## Work item
Leaving out all pictures, transcribe exactly the lines between the line with "938x458 pixels." and the last line of the records below, both included.

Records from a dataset
****************
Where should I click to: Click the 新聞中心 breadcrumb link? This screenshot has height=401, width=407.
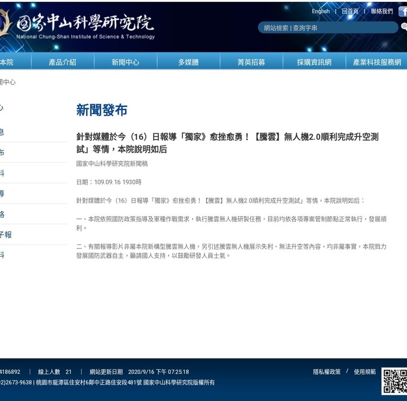[7, 82]
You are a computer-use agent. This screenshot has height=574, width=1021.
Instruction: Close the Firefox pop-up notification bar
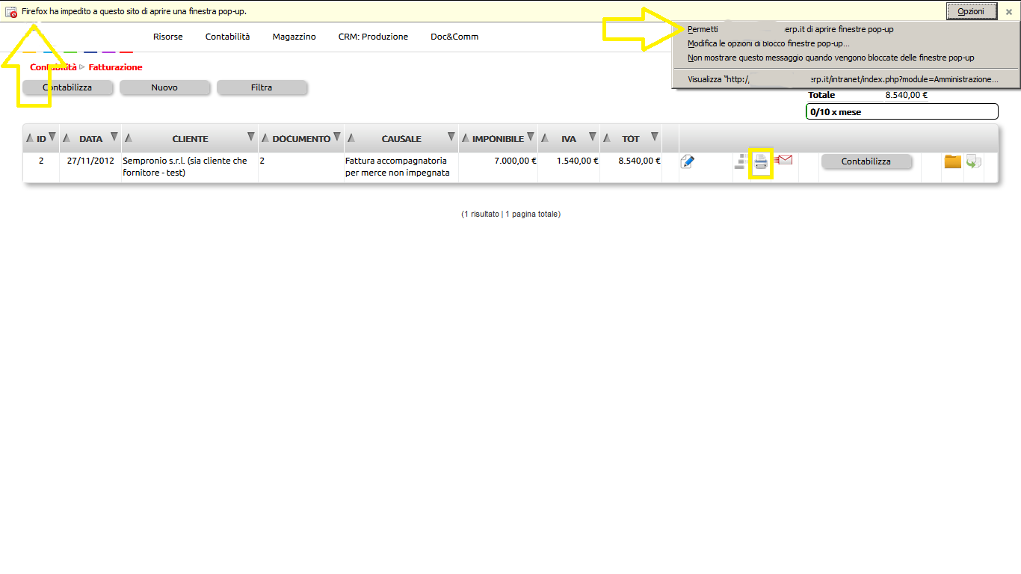coord(1009,11)
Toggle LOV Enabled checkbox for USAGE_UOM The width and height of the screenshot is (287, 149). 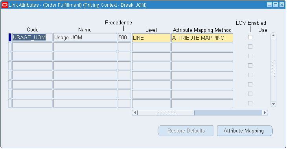[x=250, y=37]
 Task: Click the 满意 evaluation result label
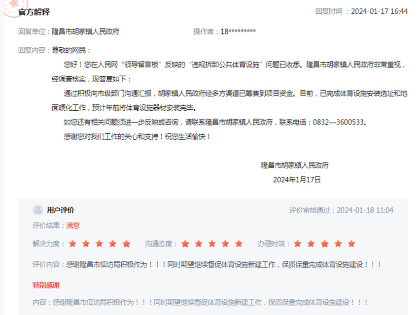[72, 225]
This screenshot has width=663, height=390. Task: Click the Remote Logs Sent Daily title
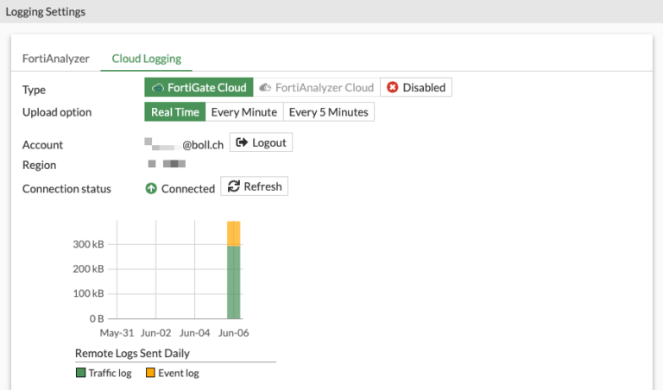click(x=132, y=353)
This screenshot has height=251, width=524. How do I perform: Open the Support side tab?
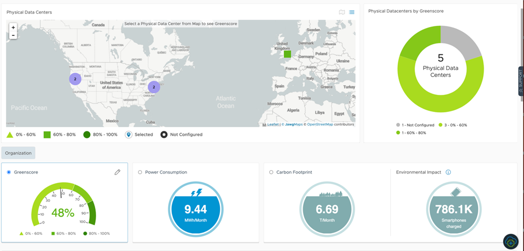[520, 81]
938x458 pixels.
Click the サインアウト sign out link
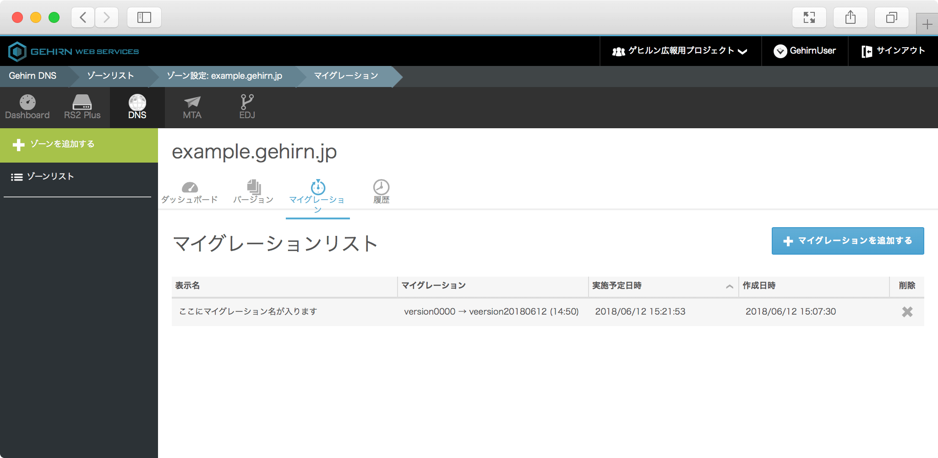tap(893, 51)
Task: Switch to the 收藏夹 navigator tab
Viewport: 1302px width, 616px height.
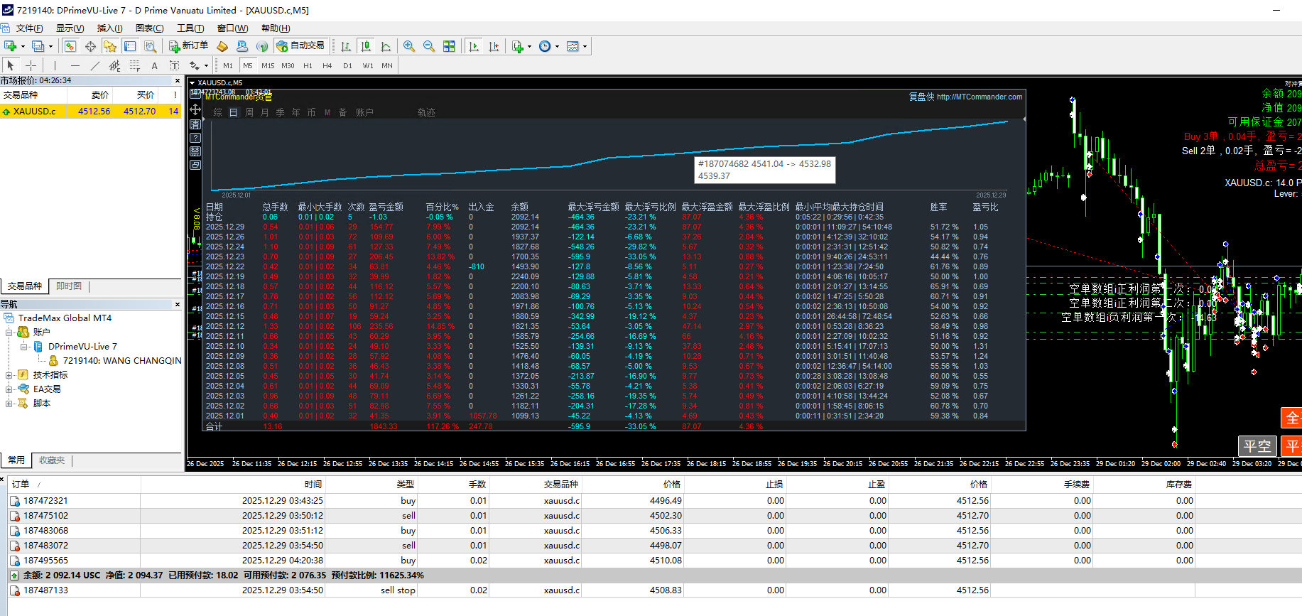Action: point(52,460)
****************
## Task response
938x458 pixels.
Click the サインアウト sign out link
tap(893, 51)
Task: Switch to the 收藏夹 navigator tab
Viewport: 1302px width, 616px height.
Action: point(52,460)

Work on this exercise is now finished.